• Provided information:
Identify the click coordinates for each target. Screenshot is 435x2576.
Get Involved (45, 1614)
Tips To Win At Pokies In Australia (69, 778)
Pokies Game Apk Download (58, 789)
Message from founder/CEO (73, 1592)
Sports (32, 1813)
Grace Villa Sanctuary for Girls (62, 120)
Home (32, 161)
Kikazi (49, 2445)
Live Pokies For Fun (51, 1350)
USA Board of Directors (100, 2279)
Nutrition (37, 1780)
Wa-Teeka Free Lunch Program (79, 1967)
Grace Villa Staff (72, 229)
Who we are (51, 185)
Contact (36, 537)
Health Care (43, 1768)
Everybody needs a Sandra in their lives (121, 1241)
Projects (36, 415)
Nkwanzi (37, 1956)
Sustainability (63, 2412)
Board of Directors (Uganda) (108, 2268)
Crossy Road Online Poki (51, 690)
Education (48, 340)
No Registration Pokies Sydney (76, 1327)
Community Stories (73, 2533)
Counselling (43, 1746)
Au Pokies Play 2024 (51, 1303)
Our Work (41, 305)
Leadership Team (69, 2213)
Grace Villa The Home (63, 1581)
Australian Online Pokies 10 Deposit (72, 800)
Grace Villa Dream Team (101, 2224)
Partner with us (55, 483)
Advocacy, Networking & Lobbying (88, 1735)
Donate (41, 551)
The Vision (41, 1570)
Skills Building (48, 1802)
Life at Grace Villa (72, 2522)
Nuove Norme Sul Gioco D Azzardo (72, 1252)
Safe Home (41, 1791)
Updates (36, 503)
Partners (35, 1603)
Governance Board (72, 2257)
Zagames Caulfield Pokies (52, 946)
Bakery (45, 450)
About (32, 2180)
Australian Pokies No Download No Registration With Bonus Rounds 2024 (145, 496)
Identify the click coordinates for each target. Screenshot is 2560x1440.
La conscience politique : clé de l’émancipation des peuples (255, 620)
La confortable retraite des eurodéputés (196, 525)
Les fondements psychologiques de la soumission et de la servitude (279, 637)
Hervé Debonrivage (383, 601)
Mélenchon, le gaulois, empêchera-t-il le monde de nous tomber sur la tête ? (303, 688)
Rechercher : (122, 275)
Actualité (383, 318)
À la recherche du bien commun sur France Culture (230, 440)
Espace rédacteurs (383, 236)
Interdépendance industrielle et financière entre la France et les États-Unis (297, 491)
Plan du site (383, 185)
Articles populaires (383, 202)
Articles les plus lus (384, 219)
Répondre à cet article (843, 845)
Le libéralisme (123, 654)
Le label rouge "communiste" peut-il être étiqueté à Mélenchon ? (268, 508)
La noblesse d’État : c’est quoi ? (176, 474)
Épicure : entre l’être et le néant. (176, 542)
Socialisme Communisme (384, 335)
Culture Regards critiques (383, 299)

• Your objective:
Every record in the listing above should be reproduced exactly.

• Solution to this exercise:
Identify the click coordinates for each target. Screenshot is 435x2576.
Get Involved (45, 1614)
Tips To Win At Pokies In Australia (69, 778)
Pokies Game Apk Download (58, 789)
Message from founder/CEO (73, 1592)
Sports (32, 1813)
Grace Villa Sanctuary for Girls (62, 120)
Home (32, 161)
Kikazi (49, 2445)
Live Pokies For Fun (51, 1350)
USA Board of Directors (100, 2279)
Nutrition (37, 1780)
Wa-Teeka Free Lunch Program (79, 1967)
Grace Villa Staff (72, 229)
Who we are (51, 185)
Contact (36, 537)
Health Care (43, 1768)
Everybody needs a Sandra in their lives (121, 1241)
Projects (36, 415)
Nkwanzi (37, 1956)
Sustainability (63, 2412)
Board of Directors (Uganda) (108, 2268)
Crossy Road Online Poki (51, 690)
Education (48, 340)
No Registration Pokies Sydney (76, 1327)
Community Stories (73, 2533)
Counselling (43, 1746)
Au Pokies Play 2024 (51, 1303)
Our Work (41, 305)
Leadership Team (69, 2213)
Grace Villa The Home (63, 1581)
Australian Online Pokies 10 Deposit (72, 800)
Grace Villa Dream Team (101, 2224)
Partner with us (55, 483)
Advocacy, Networking & Lobbying (88, 1735)
Donate (41, 551)
The Vision (41, 1570)
Skills Building (48, 1802)
Life at Grace Villa (72, 2522)
Nuove Norme Sul Gioco D Azzardo (72, 1252)
Safe Home (41, 1791)
Updates (36, 503)
Partners (35, 1603)
Governance Board (72, 2257)
Zagames Caulfield Pokies (52, 946)
Bakery (45, 450)
About (32, 2180)
Australian Pokies No Download No Registration With Bonus Rounds 2024 (145, 496)
Identify the click coordinates for each target. Screenshot is 2560x1440.
La conscience politique : clé de l’émancipation des peuples (255, 620)
La confortable retraite des eurodéputés (196, 525)
Les fondements psychologiques de la soumission et de la servitude (279, 637)
Hervé Debonrivage (383, 601)
Mélenchon, le gaulois, empêchera-t-il le monde de nous tomber sur la tête ? (303, 688)
Rechercher : (122, 275)
Actualité (383, 318)
À la recherche du bien commun sur France Culture (230, 440)
Espace rédacteurs (383, 236)
Interdépendance industrielle et financière entre la France et les États-Unis (297, 491)
Plan du site (383, 185)
Articles populaires (383, 202)
Articles les plus lus (384, 219)
Répondre à cet article (843, 845)
Le libéralisme (123, 654)
Le label rouge "communiste" peut-il être étiqueté à Mélenchon ? (268, 508)
La noblesse d’État : c’est quoi ? (176, 474)
Épicure : entre l’être et le néant. (176, 542)
Socialisme Communisme (384, 335)
Culture Regards critiques (383, 299)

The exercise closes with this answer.